Your objective: Scan the records below for the word "Open". Copy each line where it appears.

Provided records:

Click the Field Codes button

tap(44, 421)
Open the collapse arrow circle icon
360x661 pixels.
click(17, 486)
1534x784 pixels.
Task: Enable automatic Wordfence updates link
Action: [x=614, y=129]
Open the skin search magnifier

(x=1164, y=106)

Written answer:
Open the collapse arrow circle icon
Open the skin search magnifier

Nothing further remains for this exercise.